Truth be told, I am actually encouraged by how quickly I was able to regain my footing this time.
And as I pack my bags for SXSW, I am happy, humble, excited, and sane.

Comments
  • Clarence

    John,

    This post is hittin’ me like the TRUTH! As a SxSW newcomer, I have had these same thoughts (naturally, they existed before — but SxSW brings things right to Front St. for me!)

    Yesterday I got down with your HugNation, live, via your chat channel. It was right on time for me, bruh — participation and all.

    Honestly, I am surprised to see you drop a real and in effect post like this, because I believe you to be the rockstar you are! But, also because it would be impossible for someone who has achieved and experienced growth as you have to encounter issues similar to myself (who registers on no ones radar at the moment).

    I dig the positive vibe that you lay down, Halcyon. I look forward to the possibility of our paths crossing at SxSW, because if my path intersects with you, then I will connect with you — feel me?

    Strength & Hugs, bruh. Strength & Hugs.

  • Kelly Fay

    I’m hosting a “Create a Vision Board Party” soon and would love to read this to my friends who will be there. Our “wants” can get toxic if we aren’t careful, and I love the laser like way you make the point of focusing on our path’s direction. I think this will be truly helpful, thanks! Have fun at SXSW!

  • Deva

    I think everyone feels this way. It’s life. I felt horrible after my Monday… then awesome after yesterday. People affect me. And I affect them. The funk will come… and let it. It just means I feel. And, thank God I do. Some people don’t. All I can do is try to see the beauty and love amidst the sickness… whether it be mine or another’s. I find true happiness in the minute details… the everyday graces…and in the humanity of each other’s “imperfection”. Thank you for sharing… people are more similar than not… so comforting.

    {Hugs}
    Deva

  • georgette

    We can spend a lifetime being hard on ourselves, for things that are not always possible, or we can spend a lifetime sharing love and happiness, and surrounding ourselves with bliss. Thank goodness we always have the opportunity to stop, breathe, and take the time to look around, and decide that the frame of mind that we have been in has not been in a constructive format, and is not bringing joy, and that if we wish to proceed, and don’t want to continue the same frame of mind, we are going to need to change it.
    I love your heart, and I love that you share!

  • Kate

    What a universal feeling we all fall into, you expressed it so well! And the remedies we can try and use to get ourselves out of that downward-comparing-spin, they are just as you described. Are we happy? That’s so easy to overlook or think it doesn’t matter, or to try and convince ourselves ‘maybe I’ll be happier when I have…’. I’ve only just started to realize this, to look inside and find out that I am happy after all, even though I don’t have this or that.
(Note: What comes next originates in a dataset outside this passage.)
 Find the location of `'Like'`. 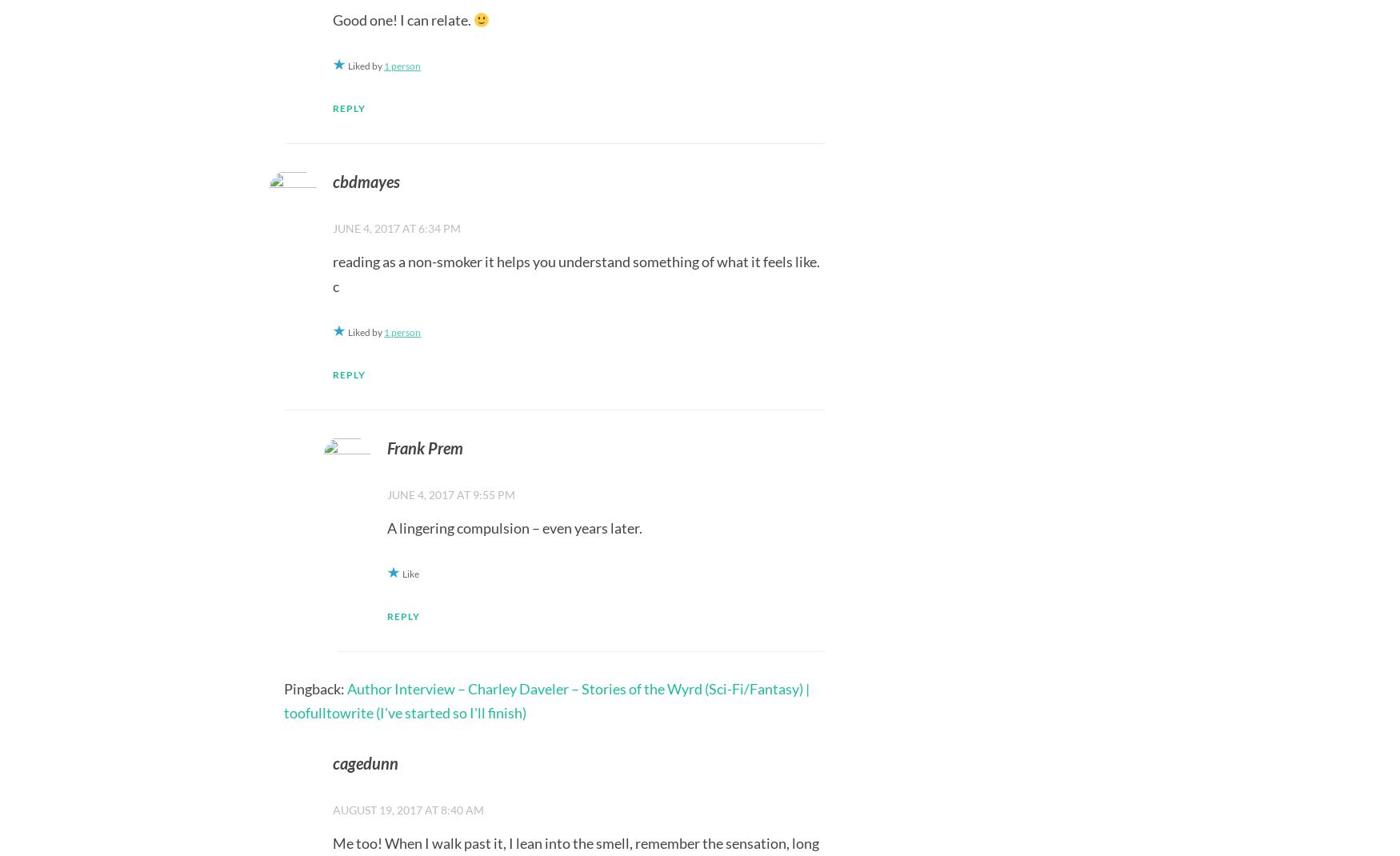

'Like' is located at coordinates (409, 573).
It doesn’t matter if I don’t have the newest cell phone, or I don’t dress a certain way, because I have people in my life who are wonderful and make me happy and let me know I make them happy. Your post was so wonderful, thank you so much for expressing this and everything I’ve read of yours – you are honest and true to yourself in a way that seems so hard to find sometimes, you really do touch people. Much love from Canada!

  • realist

    The problem is you’re all taking yourselves far too seriously. Notice how fixated you are an the word ‘I’. It doesn’t matter what you think you want. It doesn’t matter what anyone thinks about you. You are mistaking your conditioning, the mental construct that you call I with who you really are. You’re trying to be something, trying to attain something other than what or who you are. Lose your’self’. A lot of this good feeling new agey stuff is toxic. It’s the same old dysfunctional crap dressed up on fluffy language. There’s an undercurrent of shared neediness in there. Get over yourselves people. Read Krishnamurti, sri ramana maharshi and eckhart tolle. Don’t intellectualize or talk about their teachings. Live them.

  • slinkerbell

    awesome, john! i needed to read that today:) you have blessed more people than you know. your hugs have changed my life, for one:)

  • Destin

    Your honesty, humility, and wisdom are always an inspiration.